Robinhood’s customer ranks grow, revenue soars ahead of IPO
ap photo This 2020 photo shows the logo for the Robinhood app on a smartphone in New York. The company revealed on Thursday a revenue surge in a filing with the Securities and Exchange Commission, as it prepares to sell its own stock on the Nasdaq for the first time.
NEW YORK — Robinhood saw its revenue more than quadruple early this year as the new generation of investors it’s helped empower shook up Wall Street with their newfound trading power.
In a filing with the Securities and Exchange Commission Thursday, Robinhood also said that it wants to sell a big chunk of its stock to those customers and that cryptocurrencies are becoming a much bigger part of their portfolios. It’s preparing to sell its own stock on the Nasdaq for the first time under the symbol HOOD, in what’s likely to be one of the year’s biggest offerings.
Robinhood’s IPO will give investors a chance to own part of a fast-growing company that has rocked the traditionally staid brokerage business. Since its launch in 2014, Robinhood’s popularity has forced rivals to get rid of commissions and to offer apps that make trading easy and maybe even fun.
But as it’s drawn in 18 million funded accounts, with more than half its customers first-time investors, the company has also faced a mountain of criticism from regulators and users alike. Robinhood has agreed to pay more than $130 million in recent years to settle accusations by regulators, with the most recent fine announced just a day earlier.
Among the accusations: It improperly allowed some users to make riskier trades than they were perhaps ready for; it failed to make clear to customers that it makes most of its money by routing their trades to Wall Street firms taking the other side; and its supervision of its technology was weak and helped lead to outages of its service.
And the regulatory scrutiny isn’t finished.

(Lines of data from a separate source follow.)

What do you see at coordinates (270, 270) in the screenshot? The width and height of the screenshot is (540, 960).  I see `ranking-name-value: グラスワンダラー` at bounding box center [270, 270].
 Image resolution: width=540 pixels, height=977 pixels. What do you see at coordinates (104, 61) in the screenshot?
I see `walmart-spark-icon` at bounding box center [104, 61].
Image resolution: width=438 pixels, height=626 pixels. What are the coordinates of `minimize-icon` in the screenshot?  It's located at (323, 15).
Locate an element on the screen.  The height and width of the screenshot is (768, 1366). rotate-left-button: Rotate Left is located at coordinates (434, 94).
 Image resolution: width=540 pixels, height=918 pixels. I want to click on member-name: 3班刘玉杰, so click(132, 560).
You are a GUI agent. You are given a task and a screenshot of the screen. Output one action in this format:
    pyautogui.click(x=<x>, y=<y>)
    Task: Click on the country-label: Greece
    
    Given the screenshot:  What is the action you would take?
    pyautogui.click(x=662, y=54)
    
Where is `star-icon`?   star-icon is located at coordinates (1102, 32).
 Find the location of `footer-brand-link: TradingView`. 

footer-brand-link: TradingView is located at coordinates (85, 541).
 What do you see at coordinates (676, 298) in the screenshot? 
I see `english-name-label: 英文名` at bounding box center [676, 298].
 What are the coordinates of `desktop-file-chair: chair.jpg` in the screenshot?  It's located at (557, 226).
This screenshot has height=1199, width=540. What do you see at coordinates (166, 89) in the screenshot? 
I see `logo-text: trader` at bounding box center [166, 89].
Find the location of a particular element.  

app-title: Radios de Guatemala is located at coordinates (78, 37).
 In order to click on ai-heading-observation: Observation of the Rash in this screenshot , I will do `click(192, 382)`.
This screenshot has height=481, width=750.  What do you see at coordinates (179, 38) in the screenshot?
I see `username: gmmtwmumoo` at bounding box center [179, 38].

The California attorney general’s office in April issued an investigative subpoena to Robinhood’s crypto trading subsidiary, asking about its trading platform and other matters.
For all the controversy surrounding it, though, Robinhood offers something that’s always in great demand on Wall Street: explosive growth.
Robinhood’s revenue rocketed to $522.2 million in the first three months of the year, up from $127.6 million a year earlier. It lost $1.4 billion during the quarter. But that was almost entirely due to a $1.5 billion charge related to cash it raised early this year following a frenzy of trading activity that forced the sudden posting of much more in collateral to the clearinghouses that process trades. It’s coming off a profitable year, where it earned $7.4 million after losing $106.6 million in 2019.
Robinhood had 17.7 million monthly active users in the first three months of 2021, more than doubling in a year. They’re holding stocks and options and — increasingly — cryptocurrencies. Crypto accounted for 14% of all of Robinhood’s assets under custody in the first three months of 2021.